◆ Aim of the exercise: Pick up the forum thread about the bladed groomer attachment and continue it from its last line.
··· Provided text
# Bladed Groomer attachment



## DR_GREENTHUMB (May 24, 2018)

I recently got a mower with the bladed groomer, can someone inform me the ins and outs of using this? I believe some use it often, some use it every 4 mows, is this dedicated to slicing stolons to thicken the lawn? I just wanted to know how to use this tool, how often, does it help? TIA


----------



## Philly_Gunner (Apr 23, 2019)

Great question, I'm also interested in this.


----------



## DuncanMcDonuts (May 5, 2019)

From what I've read, it's meant to slice the stolons to create new growing nodes for thickening the turf. It will also stand the grass blades for the reel to cut it.. I only recently attached mine and used it for 3 mows, so I haven't seen much results yet. As for frequency of use, some do it every mow, some do it every other mow. I haven't read much consensus on it.


----------



## DR_GREENTHUMB (May 24, 2018)

@Mightyquinn 
Tips?


----------



## Mightyquinn (Jan 31, 2017)

DR_GREENTHUMB said:


> @Mightyquinn
> Tips?


I'll try to give a thorough response tomorrow or Sunday as I have to work tomorrow. It's definitely on my to do list. :thumbup:


----------



## Mightyquinn (Jan 31, 2017)
······
··· Data
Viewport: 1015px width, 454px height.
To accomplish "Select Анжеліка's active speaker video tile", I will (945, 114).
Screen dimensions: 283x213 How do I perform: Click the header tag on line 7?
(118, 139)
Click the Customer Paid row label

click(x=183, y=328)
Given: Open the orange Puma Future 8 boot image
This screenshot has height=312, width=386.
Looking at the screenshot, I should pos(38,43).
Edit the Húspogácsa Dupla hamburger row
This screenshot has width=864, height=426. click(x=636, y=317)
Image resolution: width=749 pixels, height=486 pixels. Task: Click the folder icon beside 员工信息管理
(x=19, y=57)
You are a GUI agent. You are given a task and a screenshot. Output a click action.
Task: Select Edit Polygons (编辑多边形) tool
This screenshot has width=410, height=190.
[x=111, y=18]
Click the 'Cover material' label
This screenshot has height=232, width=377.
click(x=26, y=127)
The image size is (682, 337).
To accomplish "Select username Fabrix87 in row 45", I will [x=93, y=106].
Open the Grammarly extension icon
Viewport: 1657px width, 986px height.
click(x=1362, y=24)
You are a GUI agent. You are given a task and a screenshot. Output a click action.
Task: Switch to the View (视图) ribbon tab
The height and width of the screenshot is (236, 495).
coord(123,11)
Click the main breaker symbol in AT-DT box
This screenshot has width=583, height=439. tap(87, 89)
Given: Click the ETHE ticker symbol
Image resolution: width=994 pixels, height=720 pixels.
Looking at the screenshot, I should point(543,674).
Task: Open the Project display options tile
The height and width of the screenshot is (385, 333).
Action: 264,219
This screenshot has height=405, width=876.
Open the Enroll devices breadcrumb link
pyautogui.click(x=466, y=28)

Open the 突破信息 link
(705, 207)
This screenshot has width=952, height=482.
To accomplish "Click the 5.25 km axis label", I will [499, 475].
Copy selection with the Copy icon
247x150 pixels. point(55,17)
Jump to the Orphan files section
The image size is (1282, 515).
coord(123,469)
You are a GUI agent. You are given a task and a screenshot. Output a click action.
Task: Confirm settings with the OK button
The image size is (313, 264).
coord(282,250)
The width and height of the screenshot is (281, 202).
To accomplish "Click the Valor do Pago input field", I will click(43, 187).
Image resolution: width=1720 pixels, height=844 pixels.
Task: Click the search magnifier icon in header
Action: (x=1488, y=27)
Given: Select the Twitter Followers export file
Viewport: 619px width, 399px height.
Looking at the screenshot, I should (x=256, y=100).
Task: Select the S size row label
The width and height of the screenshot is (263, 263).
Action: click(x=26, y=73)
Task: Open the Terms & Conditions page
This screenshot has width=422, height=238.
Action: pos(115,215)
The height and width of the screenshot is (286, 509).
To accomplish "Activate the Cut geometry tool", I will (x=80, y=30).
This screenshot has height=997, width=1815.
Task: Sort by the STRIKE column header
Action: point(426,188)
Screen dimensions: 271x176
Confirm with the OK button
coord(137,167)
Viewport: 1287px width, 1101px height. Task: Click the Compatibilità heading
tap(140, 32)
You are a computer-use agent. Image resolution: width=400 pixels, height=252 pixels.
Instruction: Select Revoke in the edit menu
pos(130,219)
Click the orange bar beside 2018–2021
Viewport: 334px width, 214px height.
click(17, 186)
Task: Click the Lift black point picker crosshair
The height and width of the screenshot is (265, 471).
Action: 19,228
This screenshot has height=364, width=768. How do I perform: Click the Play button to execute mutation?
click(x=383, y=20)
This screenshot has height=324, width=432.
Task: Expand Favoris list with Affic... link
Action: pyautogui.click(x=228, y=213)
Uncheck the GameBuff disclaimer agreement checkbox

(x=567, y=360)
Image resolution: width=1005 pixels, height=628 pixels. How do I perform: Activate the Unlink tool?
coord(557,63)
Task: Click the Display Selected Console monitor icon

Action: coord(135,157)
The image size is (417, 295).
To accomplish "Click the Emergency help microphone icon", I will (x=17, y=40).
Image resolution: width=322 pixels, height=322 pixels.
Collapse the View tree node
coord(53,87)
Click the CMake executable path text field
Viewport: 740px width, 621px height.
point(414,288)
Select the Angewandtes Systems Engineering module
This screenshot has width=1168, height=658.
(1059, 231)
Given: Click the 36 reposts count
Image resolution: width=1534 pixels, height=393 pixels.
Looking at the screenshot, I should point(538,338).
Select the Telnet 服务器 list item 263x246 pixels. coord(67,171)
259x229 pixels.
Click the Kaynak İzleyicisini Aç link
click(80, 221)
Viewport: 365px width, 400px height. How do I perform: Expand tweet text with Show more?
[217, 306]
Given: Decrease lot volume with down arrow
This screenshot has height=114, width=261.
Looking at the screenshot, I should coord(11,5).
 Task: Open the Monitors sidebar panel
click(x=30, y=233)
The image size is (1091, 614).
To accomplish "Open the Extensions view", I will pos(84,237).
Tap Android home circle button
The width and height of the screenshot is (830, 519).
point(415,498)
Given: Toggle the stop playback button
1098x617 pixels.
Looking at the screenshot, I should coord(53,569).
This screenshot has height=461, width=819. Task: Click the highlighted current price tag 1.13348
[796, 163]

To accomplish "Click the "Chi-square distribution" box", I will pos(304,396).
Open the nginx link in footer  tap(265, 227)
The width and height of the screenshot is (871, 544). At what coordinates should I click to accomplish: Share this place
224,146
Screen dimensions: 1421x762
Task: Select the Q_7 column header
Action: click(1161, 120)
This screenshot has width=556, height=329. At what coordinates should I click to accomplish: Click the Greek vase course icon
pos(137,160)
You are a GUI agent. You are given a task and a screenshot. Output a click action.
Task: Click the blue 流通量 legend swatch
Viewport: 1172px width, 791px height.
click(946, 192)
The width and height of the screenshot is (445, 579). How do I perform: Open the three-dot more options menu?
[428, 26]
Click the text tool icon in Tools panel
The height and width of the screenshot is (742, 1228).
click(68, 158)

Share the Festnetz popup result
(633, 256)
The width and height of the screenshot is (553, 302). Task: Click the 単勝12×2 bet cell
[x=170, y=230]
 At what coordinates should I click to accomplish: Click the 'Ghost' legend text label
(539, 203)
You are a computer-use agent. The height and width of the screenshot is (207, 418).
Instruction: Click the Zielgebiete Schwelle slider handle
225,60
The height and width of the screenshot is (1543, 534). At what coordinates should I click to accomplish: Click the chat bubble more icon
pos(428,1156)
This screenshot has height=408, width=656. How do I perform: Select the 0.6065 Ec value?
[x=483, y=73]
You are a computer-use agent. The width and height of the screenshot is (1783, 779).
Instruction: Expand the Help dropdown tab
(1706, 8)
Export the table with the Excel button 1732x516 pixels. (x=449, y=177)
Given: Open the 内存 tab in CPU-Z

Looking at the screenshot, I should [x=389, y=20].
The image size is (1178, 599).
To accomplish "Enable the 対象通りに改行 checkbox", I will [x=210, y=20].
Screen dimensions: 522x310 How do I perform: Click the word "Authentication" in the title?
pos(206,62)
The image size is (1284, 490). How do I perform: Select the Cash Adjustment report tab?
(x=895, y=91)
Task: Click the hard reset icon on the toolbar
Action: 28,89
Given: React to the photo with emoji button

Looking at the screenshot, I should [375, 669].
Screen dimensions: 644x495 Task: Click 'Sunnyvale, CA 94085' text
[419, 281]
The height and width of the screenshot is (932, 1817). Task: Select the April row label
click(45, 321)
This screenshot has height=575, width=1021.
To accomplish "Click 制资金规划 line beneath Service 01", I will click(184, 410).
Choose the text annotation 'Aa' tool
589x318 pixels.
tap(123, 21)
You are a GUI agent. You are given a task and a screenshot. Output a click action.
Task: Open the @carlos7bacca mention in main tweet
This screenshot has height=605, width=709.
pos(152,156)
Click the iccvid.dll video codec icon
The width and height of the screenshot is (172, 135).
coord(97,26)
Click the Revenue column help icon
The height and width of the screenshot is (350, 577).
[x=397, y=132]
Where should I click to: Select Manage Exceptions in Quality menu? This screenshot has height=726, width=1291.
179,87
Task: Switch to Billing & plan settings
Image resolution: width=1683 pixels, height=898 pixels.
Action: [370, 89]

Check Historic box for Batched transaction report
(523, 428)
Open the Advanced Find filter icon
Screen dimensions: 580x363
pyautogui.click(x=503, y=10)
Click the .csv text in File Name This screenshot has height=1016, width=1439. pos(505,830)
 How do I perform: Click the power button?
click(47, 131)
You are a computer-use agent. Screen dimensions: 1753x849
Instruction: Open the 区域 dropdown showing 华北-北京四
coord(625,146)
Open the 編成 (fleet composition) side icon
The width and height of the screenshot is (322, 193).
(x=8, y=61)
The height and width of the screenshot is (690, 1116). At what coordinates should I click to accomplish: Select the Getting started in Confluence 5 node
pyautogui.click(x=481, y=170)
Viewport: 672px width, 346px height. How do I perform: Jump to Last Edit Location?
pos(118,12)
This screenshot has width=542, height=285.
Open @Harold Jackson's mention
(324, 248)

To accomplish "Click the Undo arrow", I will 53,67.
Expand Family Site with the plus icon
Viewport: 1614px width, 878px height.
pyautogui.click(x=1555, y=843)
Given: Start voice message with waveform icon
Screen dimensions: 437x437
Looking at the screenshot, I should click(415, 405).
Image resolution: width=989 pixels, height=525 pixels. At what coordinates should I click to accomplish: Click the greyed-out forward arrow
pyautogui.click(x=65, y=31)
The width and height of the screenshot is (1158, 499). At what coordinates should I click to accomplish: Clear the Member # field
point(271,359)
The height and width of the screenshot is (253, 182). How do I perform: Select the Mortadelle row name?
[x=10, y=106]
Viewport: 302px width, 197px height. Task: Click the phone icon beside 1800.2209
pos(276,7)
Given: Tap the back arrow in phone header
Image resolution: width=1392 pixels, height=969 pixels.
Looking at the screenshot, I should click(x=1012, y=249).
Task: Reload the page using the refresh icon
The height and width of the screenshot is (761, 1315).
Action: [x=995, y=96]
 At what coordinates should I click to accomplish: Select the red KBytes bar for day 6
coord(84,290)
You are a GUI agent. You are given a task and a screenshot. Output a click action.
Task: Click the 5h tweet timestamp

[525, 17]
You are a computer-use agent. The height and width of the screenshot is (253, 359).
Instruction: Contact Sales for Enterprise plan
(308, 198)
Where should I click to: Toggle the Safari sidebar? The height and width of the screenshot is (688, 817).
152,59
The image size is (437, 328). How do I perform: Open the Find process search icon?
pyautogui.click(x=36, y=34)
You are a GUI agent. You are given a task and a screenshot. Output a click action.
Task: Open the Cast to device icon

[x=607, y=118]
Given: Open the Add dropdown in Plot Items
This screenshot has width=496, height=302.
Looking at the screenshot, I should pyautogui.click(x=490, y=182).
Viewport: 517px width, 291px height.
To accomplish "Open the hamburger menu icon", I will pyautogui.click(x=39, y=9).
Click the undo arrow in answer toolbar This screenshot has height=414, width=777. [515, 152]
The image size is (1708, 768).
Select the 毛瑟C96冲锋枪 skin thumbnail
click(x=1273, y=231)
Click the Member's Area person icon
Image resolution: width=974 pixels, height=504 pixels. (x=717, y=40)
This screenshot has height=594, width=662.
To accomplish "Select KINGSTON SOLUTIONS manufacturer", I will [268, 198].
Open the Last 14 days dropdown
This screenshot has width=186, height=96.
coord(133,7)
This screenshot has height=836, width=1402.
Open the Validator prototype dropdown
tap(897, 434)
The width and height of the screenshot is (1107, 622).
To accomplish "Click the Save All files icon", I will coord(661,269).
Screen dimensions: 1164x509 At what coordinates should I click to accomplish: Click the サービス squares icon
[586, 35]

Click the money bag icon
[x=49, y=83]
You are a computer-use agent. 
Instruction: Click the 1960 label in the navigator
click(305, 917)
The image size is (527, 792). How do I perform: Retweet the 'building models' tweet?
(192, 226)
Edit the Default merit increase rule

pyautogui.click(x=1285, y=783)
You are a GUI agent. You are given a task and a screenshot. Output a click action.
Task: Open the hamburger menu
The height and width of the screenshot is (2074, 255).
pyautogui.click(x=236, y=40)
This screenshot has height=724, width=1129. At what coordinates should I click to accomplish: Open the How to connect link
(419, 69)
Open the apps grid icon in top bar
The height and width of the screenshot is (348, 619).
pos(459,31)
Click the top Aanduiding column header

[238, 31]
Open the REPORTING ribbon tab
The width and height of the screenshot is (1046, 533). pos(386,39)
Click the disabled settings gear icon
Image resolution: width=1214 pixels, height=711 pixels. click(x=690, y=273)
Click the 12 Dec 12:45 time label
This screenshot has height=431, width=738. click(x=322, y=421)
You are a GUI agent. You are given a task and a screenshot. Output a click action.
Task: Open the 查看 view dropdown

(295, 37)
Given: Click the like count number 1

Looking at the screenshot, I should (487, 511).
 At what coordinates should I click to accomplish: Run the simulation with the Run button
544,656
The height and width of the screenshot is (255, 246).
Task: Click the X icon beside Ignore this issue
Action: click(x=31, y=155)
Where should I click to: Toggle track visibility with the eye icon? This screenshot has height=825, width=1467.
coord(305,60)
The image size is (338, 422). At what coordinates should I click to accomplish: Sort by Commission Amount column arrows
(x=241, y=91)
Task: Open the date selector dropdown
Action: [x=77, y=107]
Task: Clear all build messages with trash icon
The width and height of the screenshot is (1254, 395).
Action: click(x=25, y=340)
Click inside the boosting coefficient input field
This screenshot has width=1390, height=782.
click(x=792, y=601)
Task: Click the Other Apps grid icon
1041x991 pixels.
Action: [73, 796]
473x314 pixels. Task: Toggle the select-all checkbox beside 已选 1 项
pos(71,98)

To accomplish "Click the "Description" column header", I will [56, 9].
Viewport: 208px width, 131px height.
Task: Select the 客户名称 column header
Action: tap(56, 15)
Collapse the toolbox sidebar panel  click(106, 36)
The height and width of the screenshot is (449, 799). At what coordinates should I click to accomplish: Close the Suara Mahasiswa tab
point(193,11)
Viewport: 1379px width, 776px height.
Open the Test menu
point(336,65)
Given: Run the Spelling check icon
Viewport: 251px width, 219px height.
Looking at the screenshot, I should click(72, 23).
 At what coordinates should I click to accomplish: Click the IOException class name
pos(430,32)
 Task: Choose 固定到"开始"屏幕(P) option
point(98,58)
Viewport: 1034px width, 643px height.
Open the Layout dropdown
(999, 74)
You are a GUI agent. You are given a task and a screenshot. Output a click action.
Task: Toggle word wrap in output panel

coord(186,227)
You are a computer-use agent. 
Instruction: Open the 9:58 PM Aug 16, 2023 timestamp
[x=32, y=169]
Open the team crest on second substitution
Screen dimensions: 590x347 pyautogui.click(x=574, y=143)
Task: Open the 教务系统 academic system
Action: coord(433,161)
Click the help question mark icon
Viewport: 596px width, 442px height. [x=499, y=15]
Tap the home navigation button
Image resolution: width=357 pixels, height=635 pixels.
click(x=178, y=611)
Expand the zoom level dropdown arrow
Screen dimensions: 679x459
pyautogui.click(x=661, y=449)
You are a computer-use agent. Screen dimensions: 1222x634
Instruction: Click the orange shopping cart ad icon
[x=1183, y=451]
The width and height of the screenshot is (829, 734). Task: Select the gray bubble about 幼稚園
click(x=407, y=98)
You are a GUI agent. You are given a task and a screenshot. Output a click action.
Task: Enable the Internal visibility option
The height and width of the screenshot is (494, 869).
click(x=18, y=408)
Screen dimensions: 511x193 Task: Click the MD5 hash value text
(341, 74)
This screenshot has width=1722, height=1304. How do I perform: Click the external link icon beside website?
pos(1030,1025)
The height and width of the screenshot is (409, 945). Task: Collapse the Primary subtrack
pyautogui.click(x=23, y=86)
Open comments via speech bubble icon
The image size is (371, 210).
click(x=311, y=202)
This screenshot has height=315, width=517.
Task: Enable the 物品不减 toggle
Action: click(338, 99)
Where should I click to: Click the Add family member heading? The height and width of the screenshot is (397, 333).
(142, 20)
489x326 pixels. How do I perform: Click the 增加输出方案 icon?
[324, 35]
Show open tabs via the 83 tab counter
······
◆ Final answer:
Here are my thoughts and experiences with a Groomer @DR_GREENTHUMB

I have been using my Groomer on my Baroness ever since I got it and I have noticed a difference in the lawn using it. I have found that it does tend to stand the grass blades up and I get a better and more even cut as I don't usually have any "stragglers" as I have heard mentioned a lot on TLF. That could also be attributed to the Baroness itself as from my understanding it's set up a little more aggressive then some other brand of mowers. It also tend to get a lot of the seed heads that tend to show up in June when the lawn starts to really thicken up which really helps. Going from a TruCut to the Baroness I have noticed a more upright growth of the grass too as almost all the blades are standing straight up which leads to a more carpet like grass.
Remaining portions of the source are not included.